As a dataset for this tutorial, we use a subset of the MNIST dataset which needs to
be unzipped first. It can be found in `examples/Supervised/data/mnist_subset.zip`

.

The following includes are needed for this tutorial:

```
#include <shark/Data/Pgm.h> //for exporting the learned filters
#include <shark/Data/SparseData.h>//for reading in the images as sparseData/Libsvm format
#include <shark/Models/LinearModel.h>//single dense layer
#include <shark/Models/ConcatenatedModel.h>//for stacking layers
#include <shark/ObjectiveFunctions/ErrorFunction.h> //the error function for minibatch training
#include <shark/Algorithms/GradientDescent/Adam.h>// The Adam optimization algorithm
#include <shark/ObjectiveFunctions/Loss/SquaredLoss.h> // squared loss used for regression
#include <shark/ObjectiveFunctions/Regularizer.h> //L2 regulariziation
```

## Training autoencoders¶

Training an autoencoder is straight forward in shark. We just setup two neural networks, one for encoding and one for decoding. Those are then concatenated to form one autoencoder network:

```
//We use a dense lienar model with rectifier activations
typedef LinearModel<RealVector, RectifierNeuron> DenseLayer;
//build encoder network
DenseLayer encoder1(inputs,hidden1);
DenseLayer encoder2(encoder1.outputShape(),hidden2);
auto encoder = encoder1 >> encoder2;
//build decoder network
DenseLayer decoder1(encoder2.outputShape(), encoder2.inputShape());
DenseLayer decoder2(encoder1.outputShape(), encoder1.inputShape());
auto decoder = decoder1 >> decoder2;
//Setup autoencoder model
auto autoencoder = encoder >> decoder;
//we have not implemented the derivatives of the noise model which turns the
//whole composite model to be not differentiable. we fix this by not optimizing the noise model
autoencoder.enableModelOptimization(0,false);
```

Note that for the deeper layers we use the shape of the output of the previous layers (in this case just a 1-d shape with the number of neurons) to specify the shape of the input of the next layer.

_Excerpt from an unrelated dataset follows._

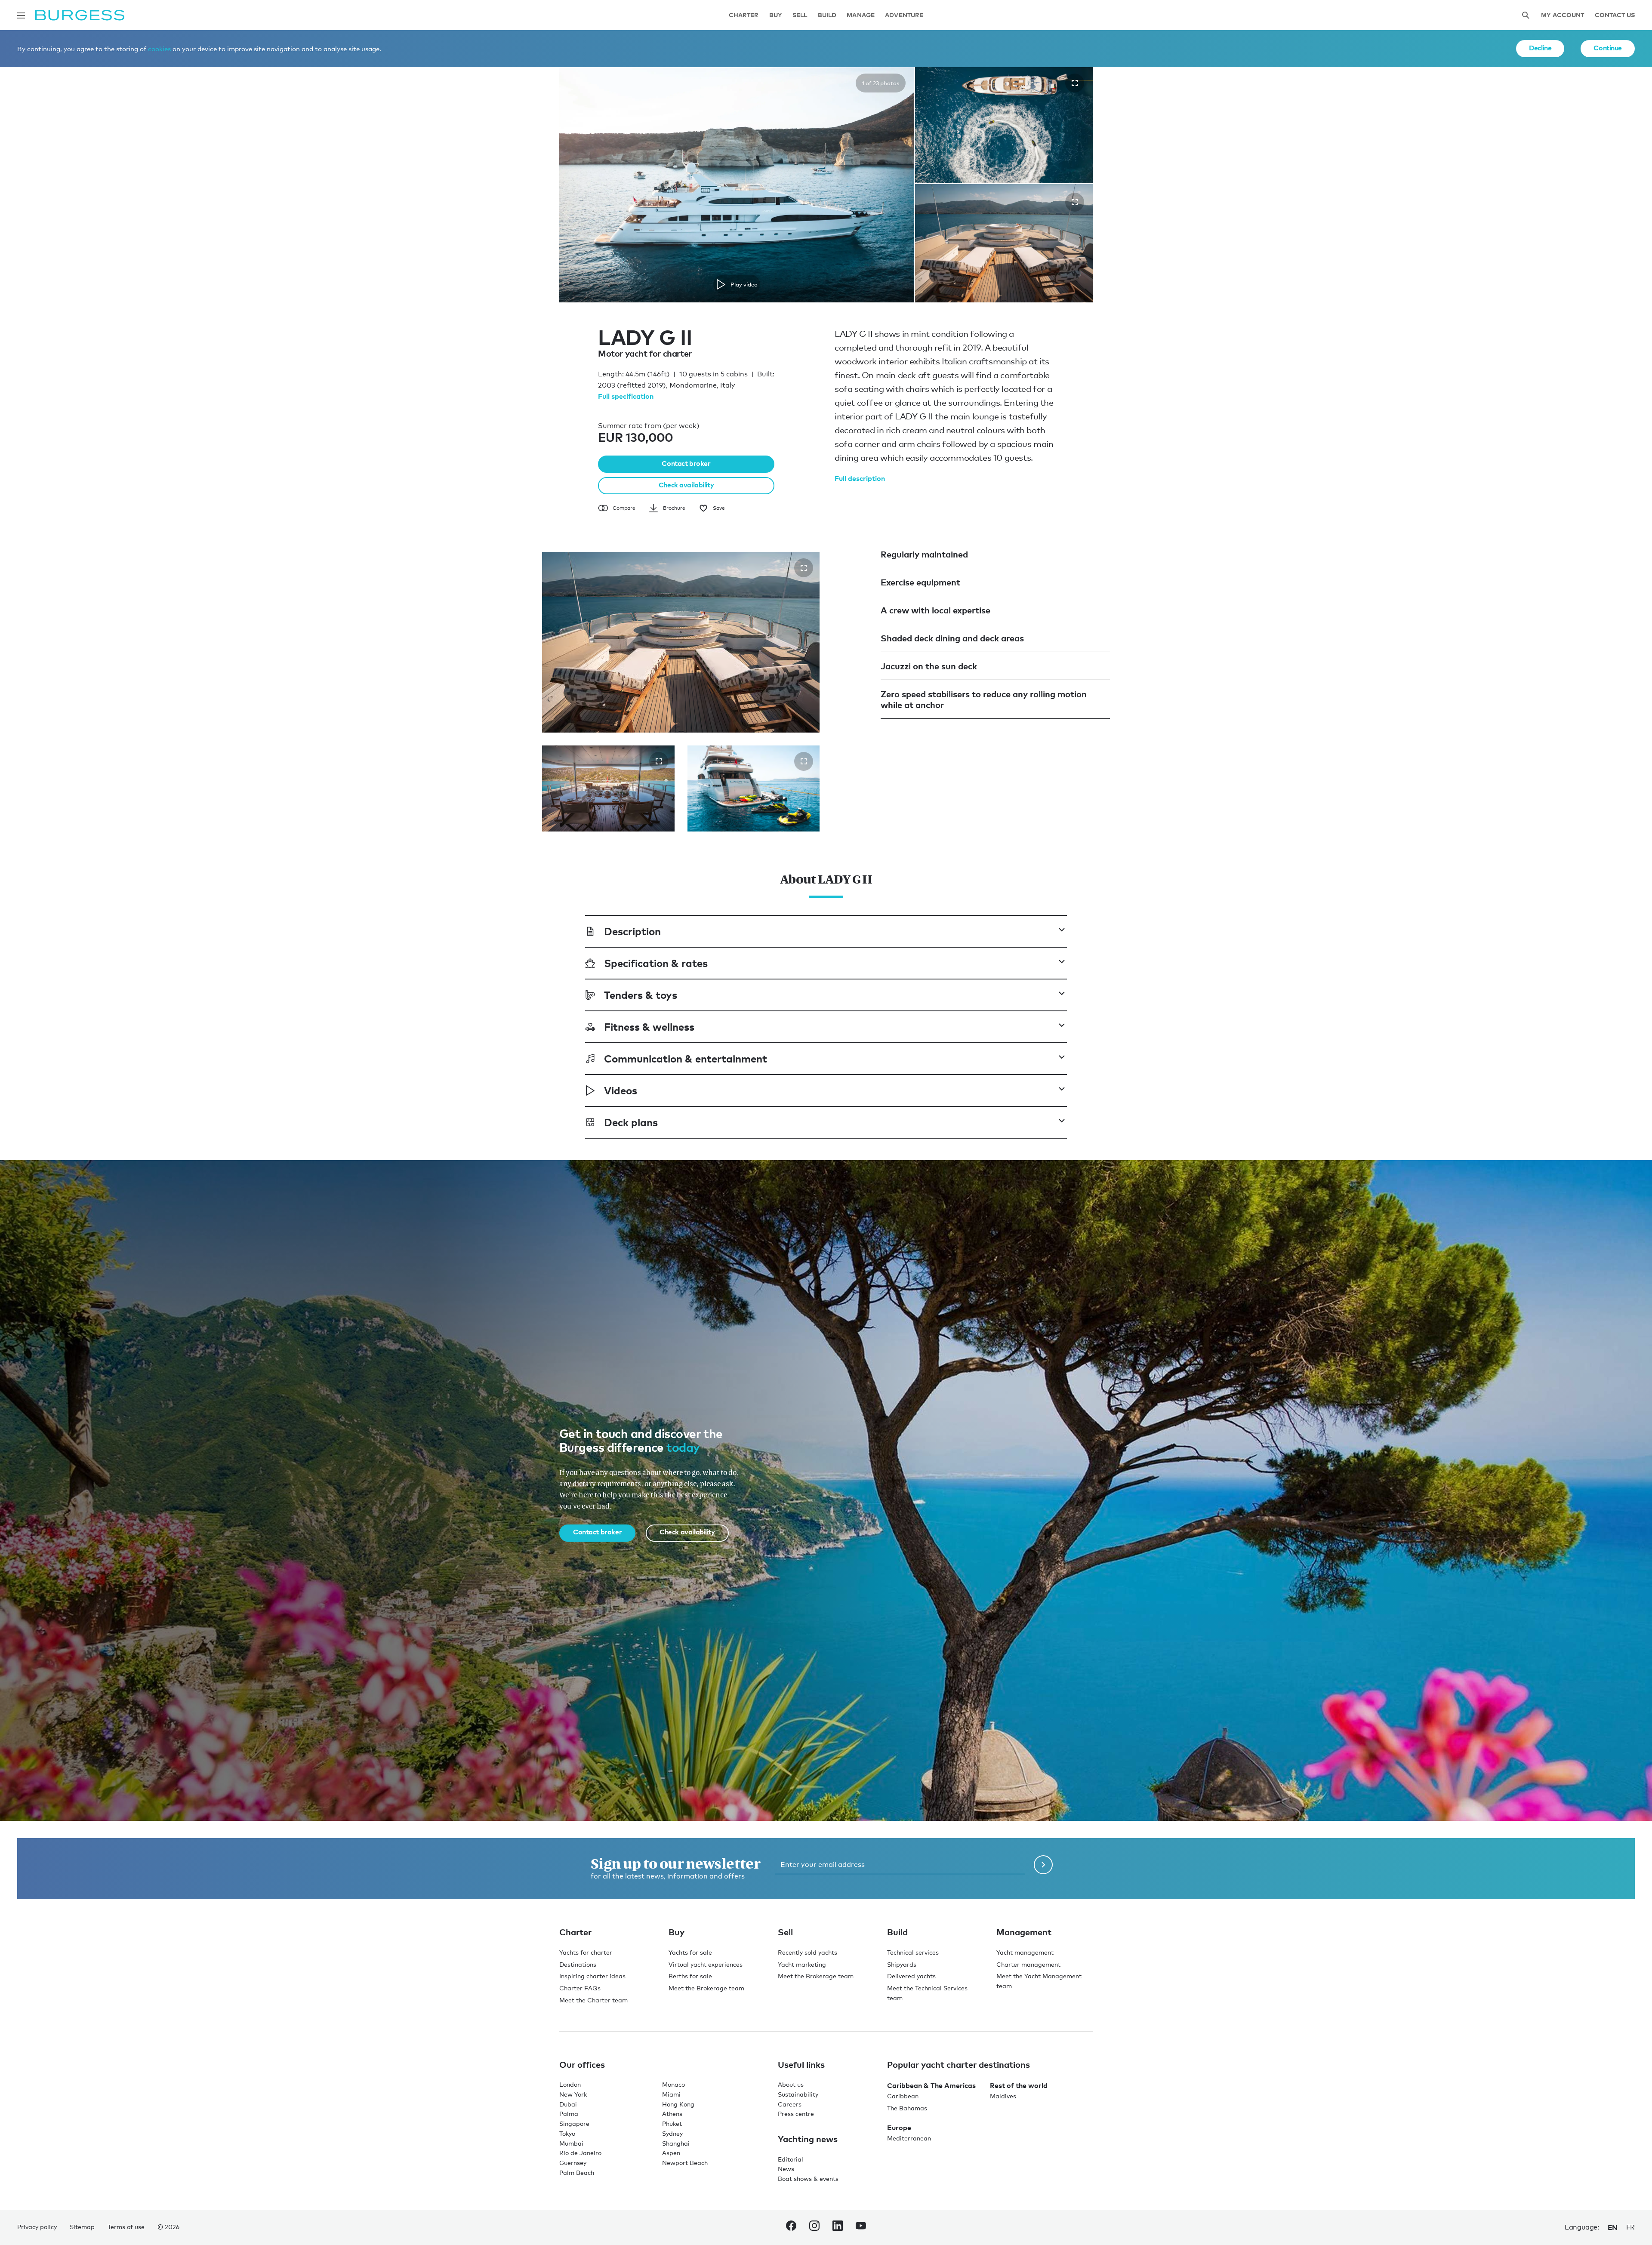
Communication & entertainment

Next, we set up the objective function. This should by now be looking quite familiar. We set up an ErrorFunction with the model and the squared loss. Here we enable minibatch training to speed up the training progress. We create the LabeledData object from the input data by setting the labels to be the same as the inputs. Finally we add two-norm regularisation by creating an instance of the TwoNormRegularizer class:

```
//create the objective function as a regression problem
LabeledData<RealVector,RealVector> trainSet(data.inputs(),data.inputs());//labels identical to inputs
SquaredLoss<RealVector> loss;
ErrorFunction error(trainSet, &autoencoder, &loss, true);//we enable minibatch learning
TwoNormRegularizer regularizer(error.numberOfVariables());
error.setRegularizer(regularisation,®ularizer);
initRandomNormal(autoencoder,0.01);
```

Lastly, we optimize the objective using Adam:

```
Adam optimizer;
error.init();
optimizer.init(error);
std::cout<<"Optimizing model "<<std::endl;
for(std::size_t i = 0; i != iterations; ++i){
optimizer.step(error);
if(i % 100 == 0)
std::cout<<i<<" "<<optimizer.solution().value<<std::endl;
}
autoencoder.setParameterVector(optimizer.solution().point);
```

## Visualizing the autoencoder¶

After training the different architectures, we printed the feature maps of the first layer (i.e., the input weights of the hidden neurons ordered according to the pixels they are connected to). Let’s have a look.

exportFiltersToPGMGrid(“features”,encoder1.matrix(),28,28);

## Full example program¶

The full example program is AutoEncoderTutorial.cpp.

Attention

The settings of the parameters of the program will reproduce the filters. However the program takes some time to run! This might be too long for weaker machines.